- _WHAT THIS TASK INVOLVES_: Set each line of the records down again exactly, please.

- _AVAILABLE RECORDS_:
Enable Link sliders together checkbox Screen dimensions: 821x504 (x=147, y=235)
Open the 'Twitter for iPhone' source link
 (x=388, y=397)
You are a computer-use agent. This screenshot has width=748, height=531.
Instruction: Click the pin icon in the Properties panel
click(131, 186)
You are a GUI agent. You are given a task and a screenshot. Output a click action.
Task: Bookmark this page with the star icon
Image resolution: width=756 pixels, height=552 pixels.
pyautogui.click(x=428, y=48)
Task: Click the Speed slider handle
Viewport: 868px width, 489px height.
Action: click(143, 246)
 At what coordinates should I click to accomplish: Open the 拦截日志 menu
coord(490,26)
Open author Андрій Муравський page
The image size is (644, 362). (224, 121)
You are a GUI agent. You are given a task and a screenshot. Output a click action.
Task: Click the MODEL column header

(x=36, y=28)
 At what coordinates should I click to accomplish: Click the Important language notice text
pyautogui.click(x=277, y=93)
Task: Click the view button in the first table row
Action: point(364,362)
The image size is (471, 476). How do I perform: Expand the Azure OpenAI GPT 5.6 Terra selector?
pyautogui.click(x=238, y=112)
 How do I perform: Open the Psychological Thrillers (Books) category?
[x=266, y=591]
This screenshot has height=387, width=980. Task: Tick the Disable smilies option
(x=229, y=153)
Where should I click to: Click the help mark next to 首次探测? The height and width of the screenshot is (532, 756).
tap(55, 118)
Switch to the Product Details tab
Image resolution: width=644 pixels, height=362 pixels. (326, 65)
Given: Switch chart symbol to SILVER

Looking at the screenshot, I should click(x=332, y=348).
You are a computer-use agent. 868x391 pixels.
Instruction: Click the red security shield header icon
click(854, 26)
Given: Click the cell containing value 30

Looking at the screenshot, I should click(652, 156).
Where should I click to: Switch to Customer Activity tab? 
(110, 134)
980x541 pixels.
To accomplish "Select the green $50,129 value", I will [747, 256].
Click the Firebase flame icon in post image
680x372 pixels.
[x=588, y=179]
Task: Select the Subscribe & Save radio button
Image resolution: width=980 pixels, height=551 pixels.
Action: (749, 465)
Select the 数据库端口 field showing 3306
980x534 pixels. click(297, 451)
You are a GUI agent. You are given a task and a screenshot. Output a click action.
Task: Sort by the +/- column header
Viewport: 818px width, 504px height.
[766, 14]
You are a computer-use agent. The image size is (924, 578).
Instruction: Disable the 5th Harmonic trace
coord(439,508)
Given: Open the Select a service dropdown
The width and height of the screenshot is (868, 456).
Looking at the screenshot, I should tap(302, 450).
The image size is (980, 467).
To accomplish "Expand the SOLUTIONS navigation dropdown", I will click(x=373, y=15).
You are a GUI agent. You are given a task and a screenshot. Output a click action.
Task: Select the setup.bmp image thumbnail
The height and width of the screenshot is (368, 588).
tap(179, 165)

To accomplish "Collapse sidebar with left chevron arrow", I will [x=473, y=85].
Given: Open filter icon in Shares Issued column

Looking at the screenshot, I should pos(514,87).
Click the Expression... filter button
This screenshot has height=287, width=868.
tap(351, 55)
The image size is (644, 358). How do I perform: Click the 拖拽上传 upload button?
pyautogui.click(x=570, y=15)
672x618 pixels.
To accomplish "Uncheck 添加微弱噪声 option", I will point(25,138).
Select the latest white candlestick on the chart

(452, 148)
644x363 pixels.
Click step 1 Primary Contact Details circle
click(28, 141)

- _RESULT OF THE TASK_:
Enable Link sliders together checkbox Screen dimensions: 821x504 (x=147, y=235)
Open the 'Twitter for iPhone' source link
 (x=388, y=397)
You are a computer-use agent. This screenshot has width=748, height=531.
Instruction: Click the pin icon in the Properties panel
click(131, 186)
You are a GUI agent. You are given a task and a screenshot. Output a click action.
Task: Bookmark this page with the star icon
Image resolution: width=756 pixels, height=552 pixels.
pyautogui.click(x=428, y=48)
Task: Click the Speed slider handle
Viewport: 868px width, 489px height.
Action: click(143, 246)
 At what coordinates should I click to accomplish: Open the 拦截日志 menu
coord(490,26)
Open author Андрій Муравський page
The image size is (644, 362). (224, 121)
You are a GUI agent. You are given a task and a screenshot. Output a click action.
Task: Click the MODEL column header

(x=36, y=28)
 At what coordinates should I click to accomplish: Click the Important language notice text
pyautogui.click(x=277, y=93)
Task: Click the view button in the first table row
Action: point(364,362)
The image size is (471, 476). How do I perform: Expand the Azure OpenAI GPT 5.6 Terra selector?
pyautogui.click(x=238, y=112)
 How do I perform: Open the Psychological Thrillers (Books) category?
[x=266, y=591]
This screenshot has height=387, width=980. Task: Tick the Disable smilies option
(x=229, y=153)
Where should I click to: Click the help mark next to 首次探测? The height and width of the screenshot is (532, 756).
tap(55, 118)
Switch to the Product Details tab
Image resolution: width=644 pixels, height=362 pixels. (326, 65)
Given: Switch chart symbol to SILVER

Looking at the screenshot, I should click(x=332, y=348).
You are a computer-use agent. 868x391 pixels.
Instruction: Click the red security shield header icon
click(854, 26)
Given: Click the cell containing value 30

Looking at the screenshot, I should click(652, 156).
Where should I click to: Switch to Customer Activity tab? 
(110, 134)
980x541 pixels.
To accomplish "Select the green $50,129 value", I will [747, 256].
Click the Firebase flame icon in post image
680x372 pixels.
[x=588, y=179]
Task: Select the Subscribe & Save radio button
Image resolution: width=980 pixels, height=551 pixels.
Action: (749, 465)
Select the 数据库端口 field showing 3306
980x534 pixels. click(297, 451)
You are a GUI agent. You are given a task and a screenshot. Output a click action.
Task: Sort by the +/- column header
Viewport: 818px width, 504px height.
[766, 14]
You are a computer-use agent. The image size is (924, 578).
Instruction: Disable the 5th Harmonic trace
coord(439,508)
Given: Open the Select a service dropdown
The width and height of the screenshot is (868, 456).
Looking at the screenshot, I should tap(302, 450).
The image size is (980, 467).
To accomplish "Expand the SOLUTIONS navigation dropdown", I will click(x=373, y=15).
You are a GUI agent. You are given a task and a screenshot. Output a click action.
Task: Select the setup.bmp image thumbnail
The height and width of the screenshot is (368, 588).
tap(179, 165)

To accomplish "Collapse sidebar with left chevron arrow", I will [x=473, y=85].
Given: Open filter icon in Shares Issued column

Looking at the screenshot, I should pos(514,87).
Click the Expression... filter button
This screenshot has height=287, width=868.
tap(351, 55)
The image size is (644, 358). How do I perform: Click the 拖拽上传 upload button?
pyautogui.click(x=570, y=15)
672x618 pixels.
To accomplish "Uncheck 添加微弱噪声 option", I will point(25,138).
Select the latest white candlestick on the chart

(452, 148)
644x363 pixels.
Click step 1 Primary Contact Details circle
click(28, 141)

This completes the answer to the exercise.